Machine Learning – How to Combine Predictions from Ensemble Learning Models for Enhanced Accuracy

accuracyensemble learningheuristicmachine learning

Suppose I have three models, model-1, model-2, model-3 for binary classification. Suppose model-1 has $a_1$ accuracy, model-2 has $a_2$ accuracy, model-3 has $a_3$ accuracy.

For some test data, model-1 classifies it as $1$, whereas model-2 and model-3 classify it as $0$.

What are the best heuristic ways to combine the result and decide the final classification ?

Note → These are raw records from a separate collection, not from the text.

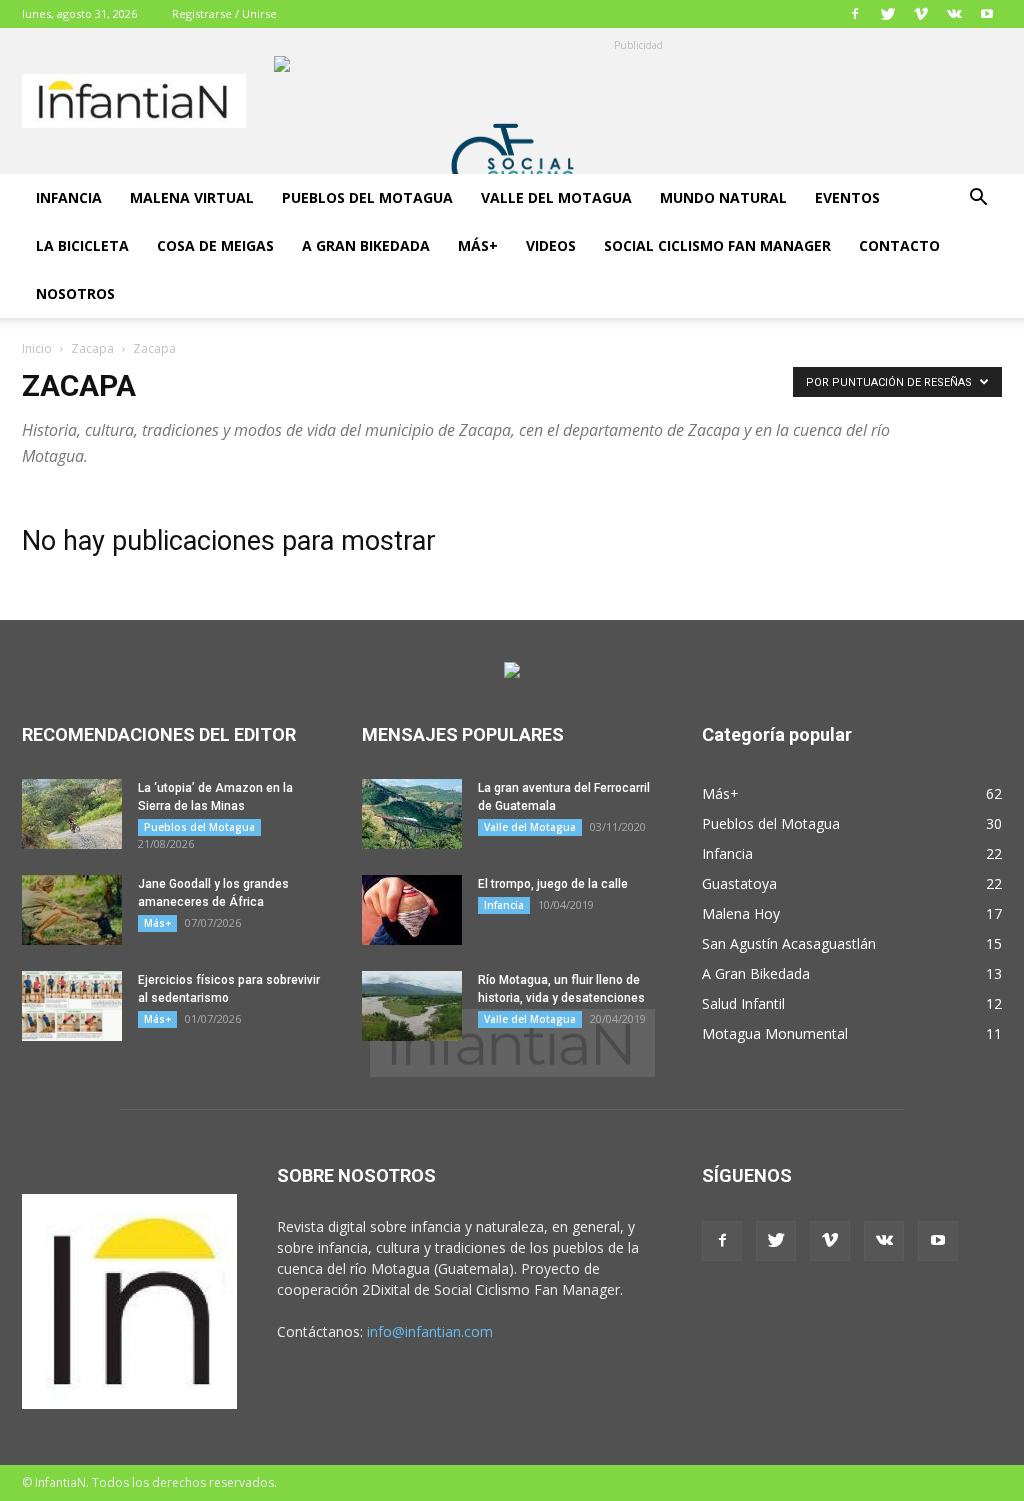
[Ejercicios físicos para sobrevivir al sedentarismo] (72, 1006)
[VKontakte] (954, 14)
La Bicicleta (82, 245)
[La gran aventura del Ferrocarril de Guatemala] (412, 814)
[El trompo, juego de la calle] (412, 910)
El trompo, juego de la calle (553, 884)
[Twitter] (888, 14)
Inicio (37, 348)
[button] (978, 199)
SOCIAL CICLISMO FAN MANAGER (717, 245)
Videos (551, 245)
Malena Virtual (192, 197)
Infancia (69, 197)
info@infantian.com (430, 1331)
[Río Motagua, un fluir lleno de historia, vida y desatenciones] (412, 1006)
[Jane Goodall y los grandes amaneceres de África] (72, 910)
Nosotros (75, 293)
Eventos (847, 197)
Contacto (899, 245)
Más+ (478, 245)
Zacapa (92, 348)
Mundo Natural (723, 197)
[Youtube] (987, 14)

One of the naive way to do this would be :

We can create map $M$ where $M[1]=1$ and $M[0]=-1$. Let we denote result of model-1 as $r_1$, model-2 as $r_2$, model-3 as $r_3$. Let us define $S = a_1*M[r_1]+a_2*M[r_2]+a_3*M[r_3]$. If $S>0$ we can declare final result as $1$ else $0$.

Problem with this is it won't give accurate result with large number of models. Suppose I have $100$ models,also suppose first model has accuracy of $0.9$ and other $99$ models have accuracy of $0.1$ then final result might get wrong.

One way to resolve this is we can only allow those models whose accuracy is not less than $H-0.1$ where $H$ is highest accuracy of any model.

What are some best way to combine the results from different models ? Are there some libraries in python to do this ? I found some of way to do ensemble learning but I want to keep some weightage proportional to accuracy of models (based on previous performance on test data) and not do just some kind of averaging.

Best Answer

First off, don't use accuracy, which is a seriously misleading evaluation measure. Instead, use probabilistic classifications, and evaluate these using proper scoring rules.

You can easily combine probabilistic classifications. If your three models yield predicted probabilities $\hat{p}_1, \hat{p}_2$ and $\hat{p}_3$ for a new instance to belong to the target class, simply take the average of the $\hat{p}_i$ as the combined probabilistic prediction.

If your models differ on some proper scoring rule, then you can use a weighting based on these scores. Or you could even run a logistic regression of your target on the in-sample probabilistic classifications of your three models.

Note, however, that any attempt to estimate weights for combinations will introduce additional variance, and the end result may well be worse than if you had used a simple unweighted average (e.g., Claeskens et al., 2016).